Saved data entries
====
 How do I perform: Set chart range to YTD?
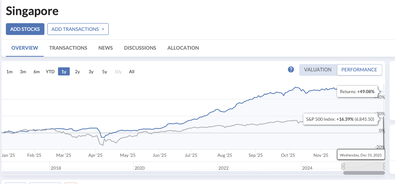click(x=50, y=72)
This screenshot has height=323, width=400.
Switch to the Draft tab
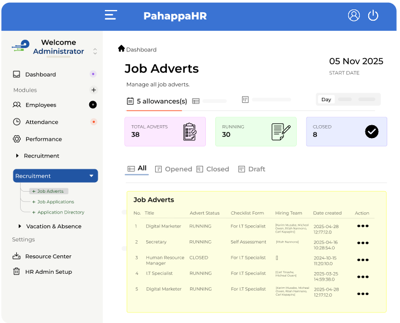[252, 169]
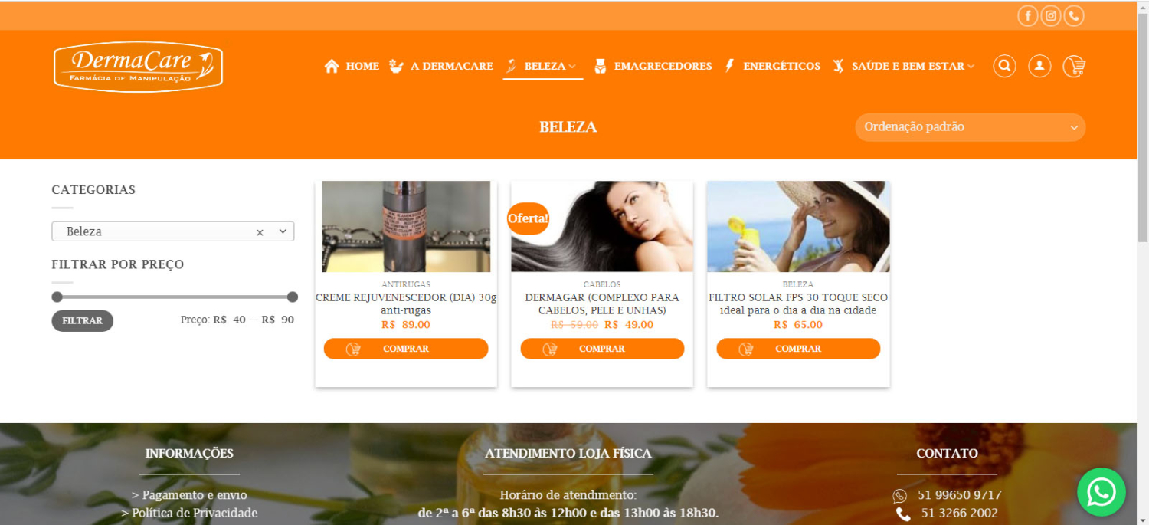Viewport: 1149px width, 525px height.
Task: Expand the Categorias dropdown arrow
Action: click(x=282, y=231)
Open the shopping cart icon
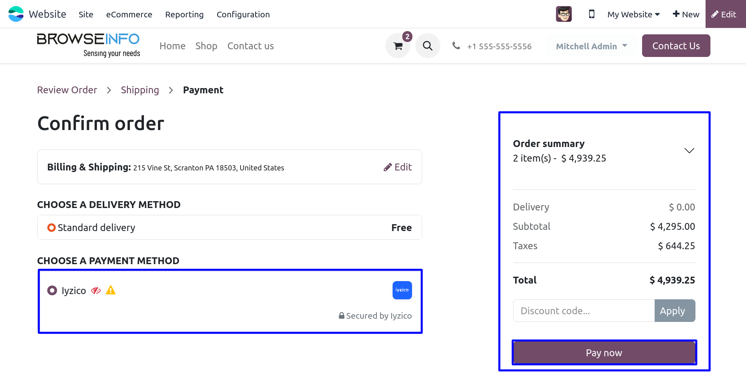Screen dimensions: 746x372 pyautogui.click(x=398, y=46)
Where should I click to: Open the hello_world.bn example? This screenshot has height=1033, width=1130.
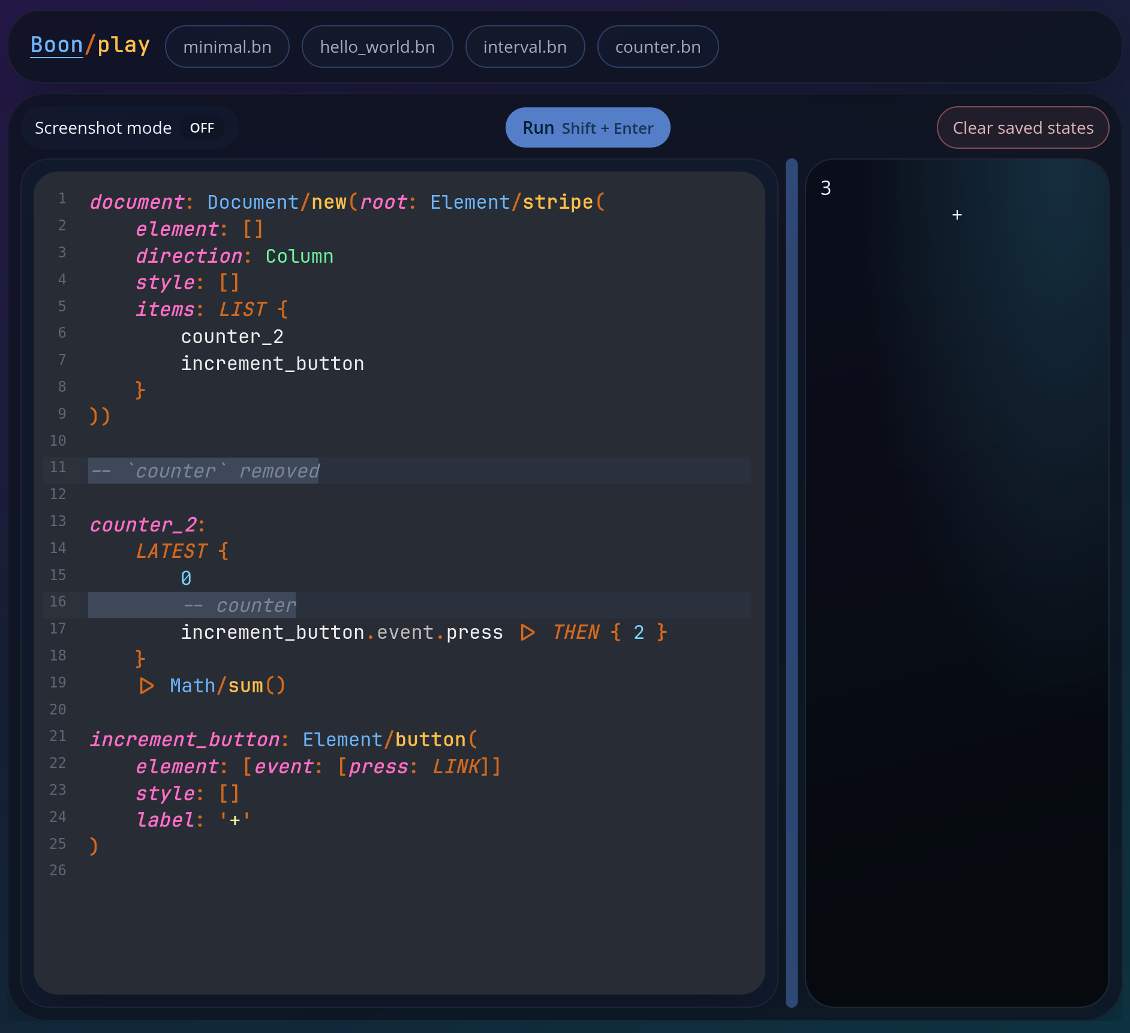tap(377, 47)
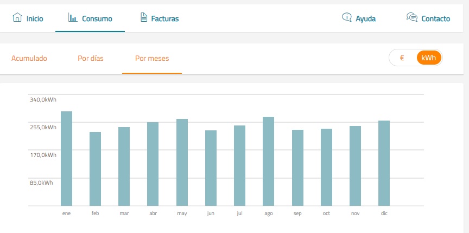Select the Por meses tab

click(152, 58)
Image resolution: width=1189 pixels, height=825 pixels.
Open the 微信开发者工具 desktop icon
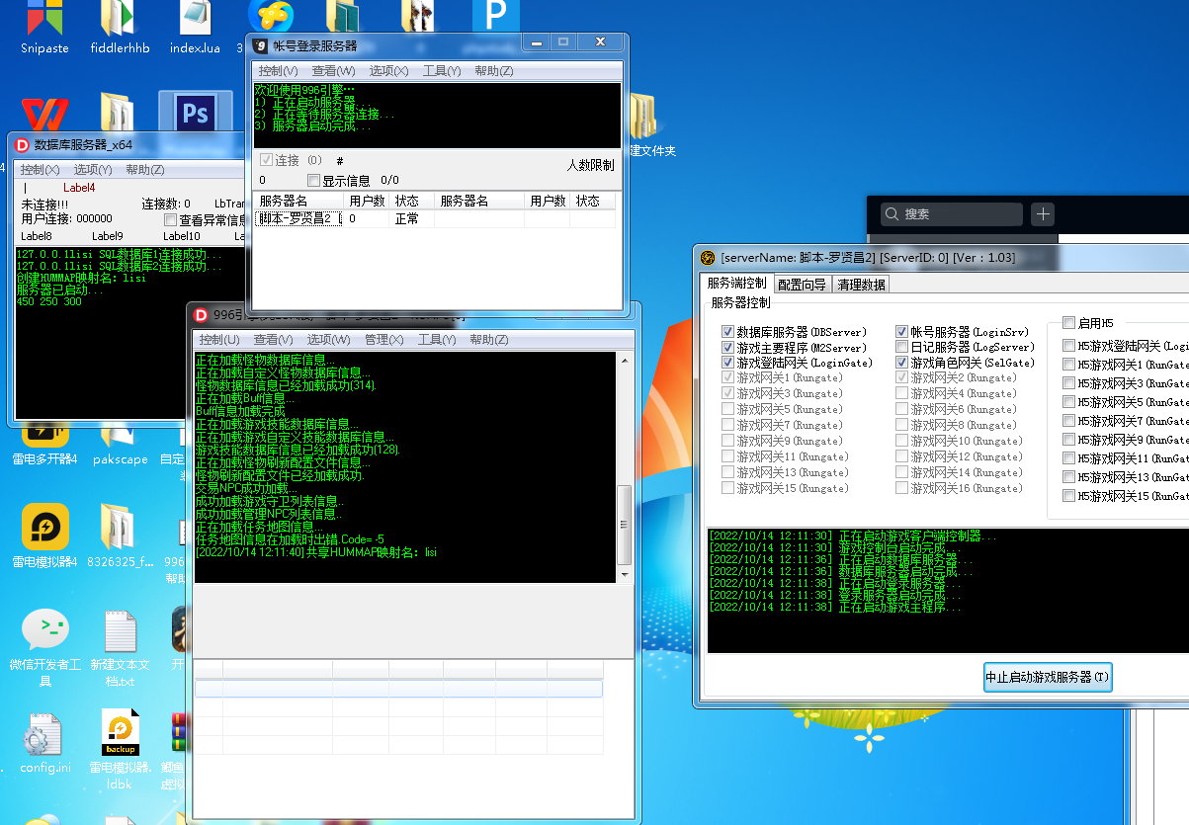click(44, 630)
====
YOUR INSTRUCTIONS> Could every line above be set down exactly, with the pictures omitted?

FINAL ANSWER>
 How do I perform: Set chart range to YTD?
click(x=50, y=72)
This screenshot has height=323, width=400.
Switch to the Draft tab
[252, 169]
Viewport: 1149px width, 525px height.
Task: Expand the Categorias dropdown arrow
Action: click(x=282, y=231)
Open the shopping cart icon
Screen dimensions: 746x372 pyautogui.click(x=398, y=46)
Where should I click to: Open the hello_world.bn example? This screenshot has height=1033, width=1130.
tap(377, 47)
Select the Por meses tab

click(152, 58)
Image resolution: width=1189 pixels, height=825 pixels.
Open the 微信开发者工具 desktop icon
click(44, 630)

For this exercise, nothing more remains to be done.